Figure 5—figure supplement 1
dHNN modifications on the peptides of SARM1 or nonspecific proteins analyzed by LC-MS/MS.

(A-B) Quantification of the intensity of the dHNN-modified peptides covering the indicated cysteine residues of SARM1 by LC-MS/MS following the treatment by 5 μM (A) and 50 μM (B) dHNN, and normalized with the intensity of the corresponding peptides. (C) The abundance ratio of dHNN-modified peptides to the total cysteine-containing peptides identified in SARM1 and other proteins by LC-MS/MS.

Figure 5—figure supplement 2
Data processing procedure for the SARM1-dHNN structure.
Figure 5—figure supplement 3
Structure of SARM1 was stabled in inactive form after dHNN treatment.

(A-B) Representative 2D class averages of SARM1-dN in the absence (A) or presence (B) of 50 μM dHNN in 100 mM Tris, 150 mM NaCl, and 1 mM EDTA at pH 8.0. (C) Local resolution estimation calculated by RELION for the 3D reconstruction of SARM1-dHNN. Left, top view; middle, bottom view; right, side view. (D) Density fit to the 3D reconstruction. (E) Superimposition of SARM1-dHNN onto SARM1-NAD (PBD codes 7cm6 and 7cm7) shows no obvious structural deviation.
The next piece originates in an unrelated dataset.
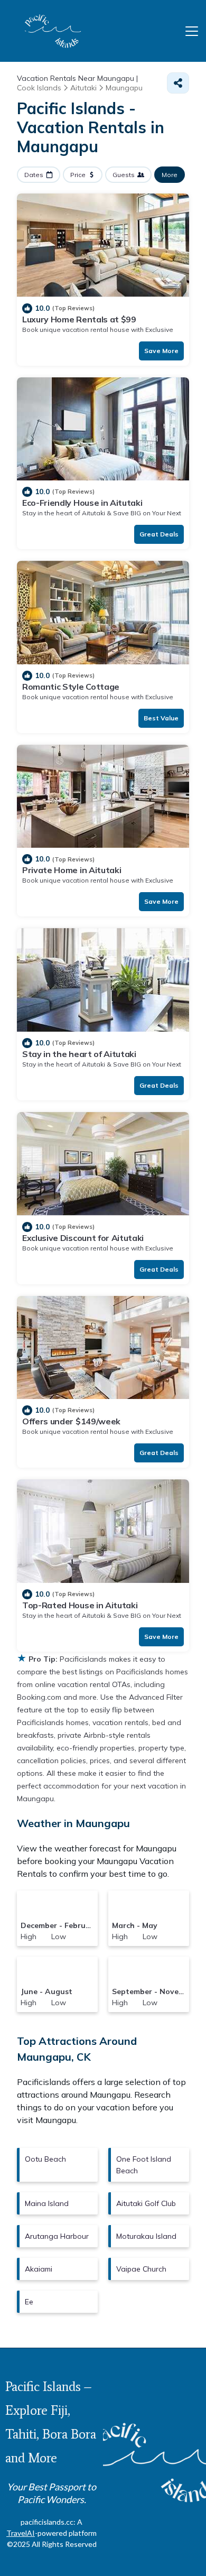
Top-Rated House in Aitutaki (79, 1605)
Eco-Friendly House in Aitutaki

Left: octamer, blue for SARM1-dHNN, green for 7cm6, and grey for 7cm7; right, stereo view for the superimposition of one protomer in SARM1-dHNN and SARM-NAD (7cm6).

Figure 5—figure supplement 4
dHNN attenuated the axotomy-induced AxD.

DRG neurons were pre-treated with 3 μM dHNN for 0.5 hr and axotomy performed to induce AxD. Images were captured at 0, 24, 48 hr (A) and the AxD index was analyzed by ImageJ (B). AxD = axon degeneration.